* **Instructions for the task**:
Exactly as they stand, copy the lines from the one containing "Task: Click the search magnifier icon" to the final line of the data; leave out the pictures.

Data for this exercise: Begin

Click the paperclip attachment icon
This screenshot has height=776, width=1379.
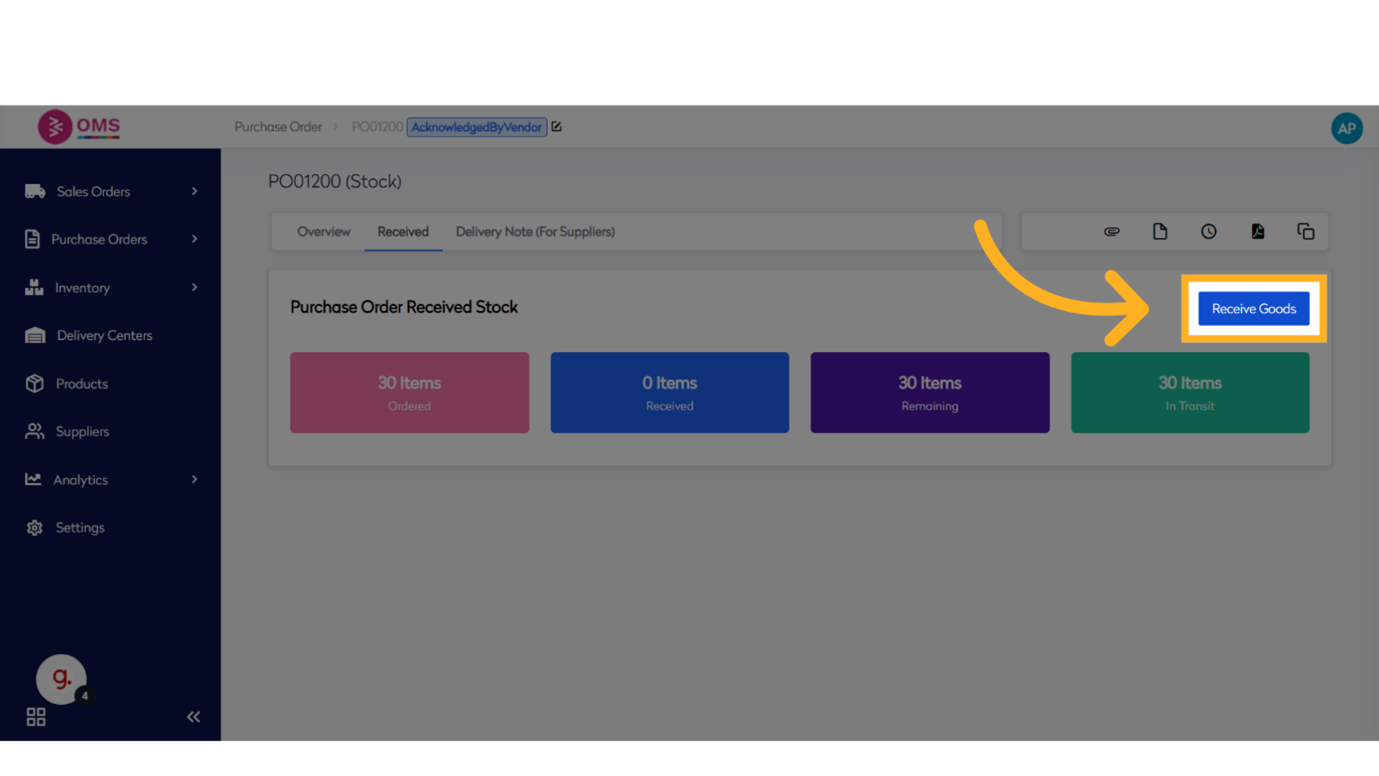[x=1111, y=232]
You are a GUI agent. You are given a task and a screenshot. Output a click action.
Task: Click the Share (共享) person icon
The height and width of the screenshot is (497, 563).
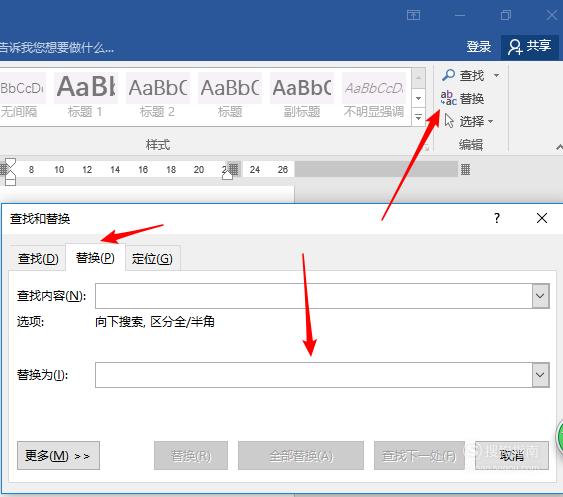point(515,47)
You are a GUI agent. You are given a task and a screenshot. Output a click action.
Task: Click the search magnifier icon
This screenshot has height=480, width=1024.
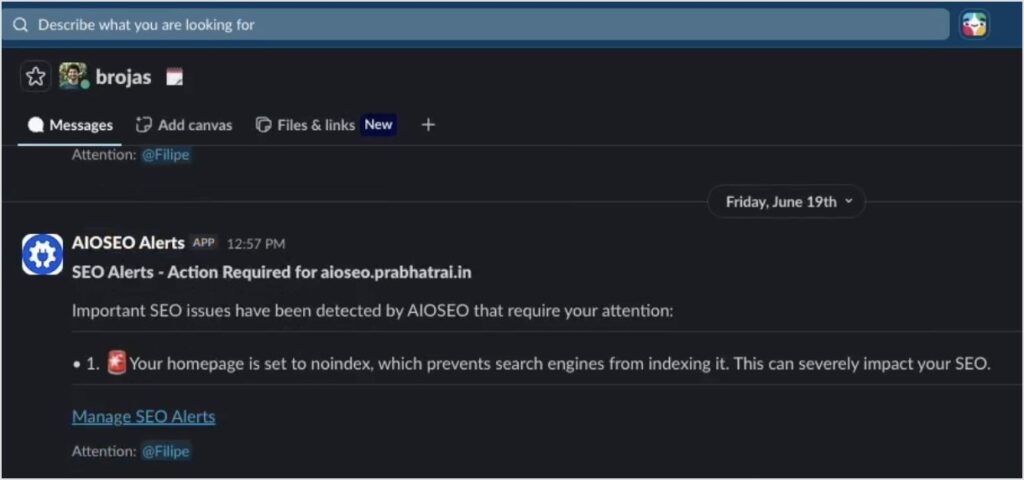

Data for this exercise: End

* **Task output**:
Task: Click the search magnifier icon
This screenshot has height=480, width=1024.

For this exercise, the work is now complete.